SE2 - A Simple Expression Evaluator for Very Large Integers

Part 3: Expression Evaluation

This is the third part of the semester-long project. More descriptions of the project can be found in the overview slides and the instructions for Part 1 and Part 2

❗️ NOTE: You have to correctly implement Part 1 first before starting this one. Simply copy your code from Part 1 to BigInt.h.

Supported expressions

In this part, you will write code to support expressions including assignments. We will first convert an expression in infix notation to postfix notation. Next, we will build an expression tree to represent the expression. Then, we evaluate the expression tree and output the result, instead of directly calculating the result from postfix representation as in Part 2 since the structure of expression is much more complicated in Part 3.

Syntax and evaluation rules

Below is an informal description of the syntax and evaluation rules for input expressions. The syntax rules is a subset of the Python grammar.

Numbers and variables

The simplest expressions are numbers and variables.

Arithmetic expressions

There are two types of arithmetic expressions: additive and subtractive. They are defined recursively as follows:

Assignments

We also allow creation and assignment for variables.

Compound expressions

Compound expressions are also defined recursively, as follows:

Operator precedence

The following table lists the precedence and associativity of supported operators. Operators are listed top to bottom, in descending precedence.

Precedence Operator Associativity
1 a+b, a-b Left-to-right
2 a=b Right-to-left

Where it is desired to override the precedence and associativity conventions, or even simply to emphasize them, parentheses () can be used to indicate an alternative order of operations (or to simply reinforce the default order of operations). For example, 2 + (3 - 4) forces subtraction to precede addition.

Also note that the ; in a compound expression is NOT an operator.

Example

a = 456 + (1123 - 1); b = a + 1; b; is a compound expression.

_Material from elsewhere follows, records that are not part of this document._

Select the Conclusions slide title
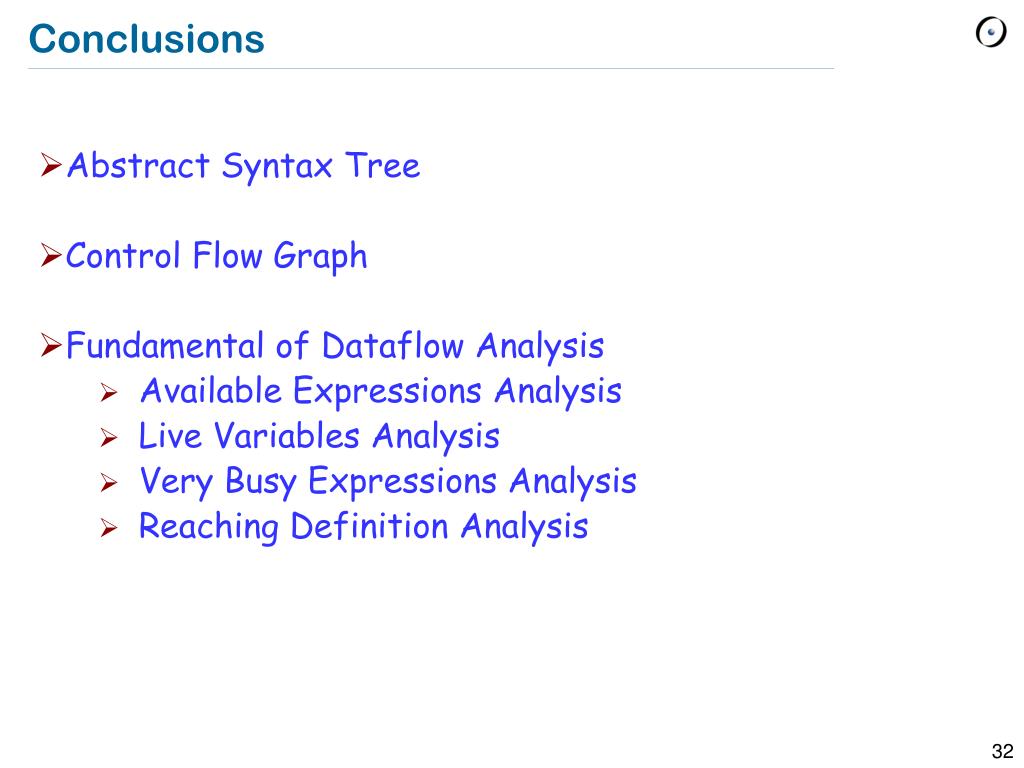 click(x=146, y=39)
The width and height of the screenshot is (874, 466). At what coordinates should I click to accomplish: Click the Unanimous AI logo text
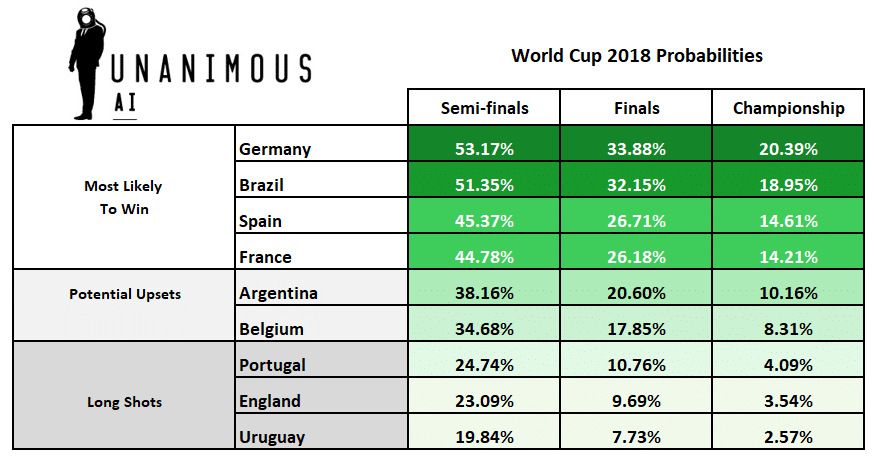211,70
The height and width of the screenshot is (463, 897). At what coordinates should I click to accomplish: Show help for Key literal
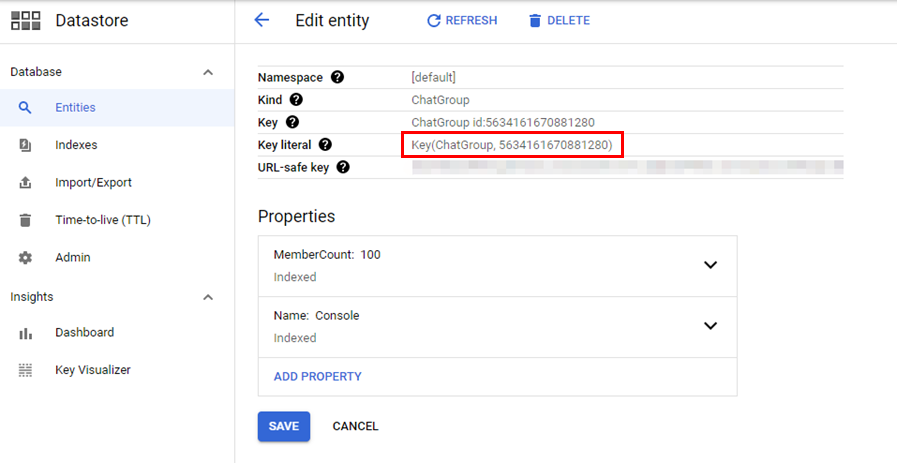[325, 145]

🦄 Challenge: Add support to multiplicative expressions.

Tokenization

Tokens

As in Part 2, a tokenizer is given in Tokenizer.h. Since the input expression now supports variable definition and assignments, we consider more kinds of tokens. In addition to Number, LeftParen, RightParen, Plus, Minus, Asterisk (for multiplication), End, and Unexpected, the tokenizer also recognizes Variable, Equal, and Semicolon. You can find the detailed definition of the Token class in Token.h.

Example

Given input a = 456 + (1123 - 1); b = a + 1; b;, the tokenizer generates a token list:

Variable("a")  Equal("=")  Number("456")  Plus("+")  LeftParen("(")  Number("1123")  Minus("-")  Number("1")  RightParen(")")  Semicolon(";")  Variable("b")  Equal("=")  Variable("a")  Plus("+")  Number("1")  Semicolon(";")  Variable("b")  Semicolon(";")

where every term between the parentheses is the literal string for each token.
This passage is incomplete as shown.